I've hesitated to publish it because I wanted to add more to it. My larger comment to Linda on her post explains why: I think there's TONS of room for nuance, and I wanted to take the time to flesh that out before going public with the ideas, as well as to explain how the idea could be expanded to health-related and other types of content. However, I'm still happy to share the letter here. It focused primarily on misogynistic content and toxic dating advice (for reasons the letter will soon make clear), but I see it as an idea with broad applicability. Copied below, dated December 2, 2022:
Hi Medium,
I have a concern/suggestion about the website. A piece that has been published — and become popular — in recent weeks promotes and romanticizes deeply unhealthy psychoemotional dynamics... not to mention that it's a fabulous example of what "toxic masculinity" looks like. Toxic masculinity is contributing to mental health problems and a suicide epidemic among men, along with countless forms of public health issues for women (by way of misogyny). As such, even though the piece is written as a "romance" listicle, it's harmful to readers of all genders. [*I included the link in the original email but won't include it here because I don't want to send angry people over to that writer.]

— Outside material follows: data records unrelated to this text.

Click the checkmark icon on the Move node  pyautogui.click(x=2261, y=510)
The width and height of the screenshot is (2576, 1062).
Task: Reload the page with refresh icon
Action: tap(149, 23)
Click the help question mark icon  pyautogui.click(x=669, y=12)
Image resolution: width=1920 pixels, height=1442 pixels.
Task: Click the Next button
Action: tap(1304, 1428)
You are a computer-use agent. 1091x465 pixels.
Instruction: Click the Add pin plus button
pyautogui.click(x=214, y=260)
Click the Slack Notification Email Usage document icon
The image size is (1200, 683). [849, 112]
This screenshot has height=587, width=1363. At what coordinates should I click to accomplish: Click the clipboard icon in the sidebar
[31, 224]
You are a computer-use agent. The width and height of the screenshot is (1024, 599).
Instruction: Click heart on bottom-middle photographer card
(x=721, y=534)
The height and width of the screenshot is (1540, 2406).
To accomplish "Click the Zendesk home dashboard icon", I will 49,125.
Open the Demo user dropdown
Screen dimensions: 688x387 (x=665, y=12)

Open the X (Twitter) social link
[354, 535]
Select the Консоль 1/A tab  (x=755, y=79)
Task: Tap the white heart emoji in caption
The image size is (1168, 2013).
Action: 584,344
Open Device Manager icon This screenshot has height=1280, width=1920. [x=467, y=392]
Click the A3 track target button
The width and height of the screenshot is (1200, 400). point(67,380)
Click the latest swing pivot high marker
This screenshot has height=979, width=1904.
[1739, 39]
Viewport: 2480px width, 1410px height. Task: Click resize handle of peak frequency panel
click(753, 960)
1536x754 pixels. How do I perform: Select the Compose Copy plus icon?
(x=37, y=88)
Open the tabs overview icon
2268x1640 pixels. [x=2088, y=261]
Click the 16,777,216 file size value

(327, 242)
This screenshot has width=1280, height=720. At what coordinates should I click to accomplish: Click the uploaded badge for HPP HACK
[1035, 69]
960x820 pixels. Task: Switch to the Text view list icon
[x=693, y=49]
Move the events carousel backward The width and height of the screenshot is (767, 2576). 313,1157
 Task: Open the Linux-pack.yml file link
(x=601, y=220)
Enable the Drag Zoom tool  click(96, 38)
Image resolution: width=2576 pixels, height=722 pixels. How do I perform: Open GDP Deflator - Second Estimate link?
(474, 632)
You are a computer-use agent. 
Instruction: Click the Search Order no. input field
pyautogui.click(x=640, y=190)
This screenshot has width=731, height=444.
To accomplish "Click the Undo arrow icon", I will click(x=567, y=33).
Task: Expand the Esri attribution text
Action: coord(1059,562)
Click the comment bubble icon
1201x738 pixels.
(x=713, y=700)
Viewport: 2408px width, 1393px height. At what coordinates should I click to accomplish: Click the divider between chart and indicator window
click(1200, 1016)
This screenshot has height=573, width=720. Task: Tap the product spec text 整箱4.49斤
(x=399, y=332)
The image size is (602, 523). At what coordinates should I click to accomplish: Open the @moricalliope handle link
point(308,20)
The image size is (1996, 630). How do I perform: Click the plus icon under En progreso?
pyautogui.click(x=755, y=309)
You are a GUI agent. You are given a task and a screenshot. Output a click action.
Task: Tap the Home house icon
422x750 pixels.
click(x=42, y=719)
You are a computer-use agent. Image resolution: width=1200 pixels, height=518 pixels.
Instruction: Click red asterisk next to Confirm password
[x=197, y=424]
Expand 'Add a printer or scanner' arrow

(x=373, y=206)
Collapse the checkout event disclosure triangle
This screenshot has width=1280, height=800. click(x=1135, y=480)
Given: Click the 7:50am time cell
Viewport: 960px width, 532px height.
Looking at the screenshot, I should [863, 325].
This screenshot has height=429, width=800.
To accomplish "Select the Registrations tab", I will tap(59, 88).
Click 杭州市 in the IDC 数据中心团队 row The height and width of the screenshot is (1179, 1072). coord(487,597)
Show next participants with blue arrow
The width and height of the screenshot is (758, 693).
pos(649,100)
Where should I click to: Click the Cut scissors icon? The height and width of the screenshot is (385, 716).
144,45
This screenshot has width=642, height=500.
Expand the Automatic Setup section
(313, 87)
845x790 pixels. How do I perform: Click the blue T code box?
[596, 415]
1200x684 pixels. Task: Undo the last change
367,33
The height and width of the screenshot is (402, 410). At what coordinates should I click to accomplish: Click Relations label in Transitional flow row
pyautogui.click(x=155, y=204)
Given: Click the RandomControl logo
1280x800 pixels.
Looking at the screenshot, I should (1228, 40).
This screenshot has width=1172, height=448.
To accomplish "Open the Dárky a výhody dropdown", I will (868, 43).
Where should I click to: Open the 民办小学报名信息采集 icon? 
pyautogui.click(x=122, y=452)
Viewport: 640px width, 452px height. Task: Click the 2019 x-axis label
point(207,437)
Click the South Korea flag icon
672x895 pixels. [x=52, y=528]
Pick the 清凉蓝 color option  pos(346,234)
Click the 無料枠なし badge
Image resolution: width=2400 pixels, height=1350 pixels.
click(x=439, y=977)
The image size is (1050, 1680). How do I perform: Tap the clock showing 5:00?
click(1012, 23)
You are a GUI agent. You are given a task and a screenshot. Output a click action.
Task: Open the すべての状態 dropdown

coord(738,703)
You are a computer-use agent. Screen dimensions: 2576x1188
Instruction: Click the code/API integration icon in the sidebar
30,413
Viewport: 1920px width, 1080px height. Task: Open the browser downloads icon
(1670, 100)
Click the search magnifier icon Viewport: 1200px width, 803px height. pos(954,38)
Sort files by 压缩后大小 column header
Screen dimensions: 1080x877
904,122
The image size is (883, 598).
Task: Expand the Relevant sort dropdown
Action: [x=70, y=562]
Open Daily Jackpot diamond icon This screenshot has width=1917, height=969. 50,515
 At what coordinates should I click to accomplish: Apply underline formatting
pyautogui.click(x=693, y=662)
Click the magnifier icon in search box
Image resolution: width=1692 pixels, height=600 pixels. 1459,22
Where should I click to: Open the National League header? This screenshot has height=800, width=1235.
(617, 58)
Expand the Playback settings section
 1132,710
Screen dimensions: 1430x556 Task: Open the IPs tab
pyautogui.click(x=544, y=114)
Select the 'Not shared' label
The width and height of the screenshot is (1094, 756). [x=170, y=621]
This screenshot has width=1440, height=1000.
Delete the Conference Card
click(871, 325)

I don't follow the writer in general, so I'm not sure how much of his content is like this. I am reporting only this story, but I'd like to share with you some related ideas more broadly:
Frankly, I see content more than just sometimes on Medium that promotes or glorifies toxic interpersonal dynamics, by writers of any gender. It's great that everyone is allowed to have a voice on Medium, regardless of whether they're fully on top of their own healing process... but it's not so great when their more problematic stories circulate without disclaimers.
Quietly removing toxic works from distribution is not the answer; people will still find those stories (albeit less often), and the most vulnerable readers won't realize the ideas are toxic.
It's crucial that the platform find a way for content like this to be flagged.
I would highly recommend that Medium consider some sort of "disclaimer" banner to attach to problematic stories. Something that says, "This story has been flagged for promoting unhealthy attitudes or behaviors."
Yes, there would likely need to be some sort of human review process, since this feature could otherwise become a weapon of misogynists who want to silence feminist writers; they could simply report feminist essays as "unhealthy." Ideally, someone qualified to opine on psychology/sociology should be responsible for screening. Moreover, it would be important to do this in a way that didn't overtly shame any writers; I believe that many people who write toxic content are unaware of their emotional health issues. They're merely sharing what they believe to be "truths," in the spirit of being "helpful."
Still, problematic content needs to be indicated as problematic.
It's great that users can report hate speech and spam, but that's not enough. Essays that contribute to social problems by glorifying (or validating) toxic attitudes and maladaptive approaches to mental health are just as bad; they cause psychoemotional and interpersonal damage. What's more, at least in the case of toxic-masculinity content, it further serves to "legitimize" misogynist hate speech in the minds of many men. Medium has a valuable role to play here in prevention.
Lastly, for what it's worth, I don't flaunt my qualifications in my Medium bio — on a platform like Medium, creatives should be judged by the quality of our content, rather than by our CVs — but I have training and experience as a mental health volunteer, in addition to an M.A. in Sociology and Demography from a program that is highly regarded among sociologists for its research on interpersonal relationships, with high rankings nationwide [https://sociology.la.psu.edu/about/] and worldwide [https://sociology.la.psu.edu/news/sociology-ranked-7th-in-the-world-by-the-academic-ranking-of-world-universities/]. I also wrote a statistics-driven thesis on relationship abuse in order to earn that degree. In other words, when I'm concerned that some essays on Medium are problematic, this is more than mere, reactive "opinion." This is an educated assessment.
Relationships are political. Mental health is health. This is why "feelings" content matters; it has tremendous potential to drive positive social change, if done well. But it also has tremendous potential to drive negative social change, if done irresponsibly.
It's vital that Medium take it seriously.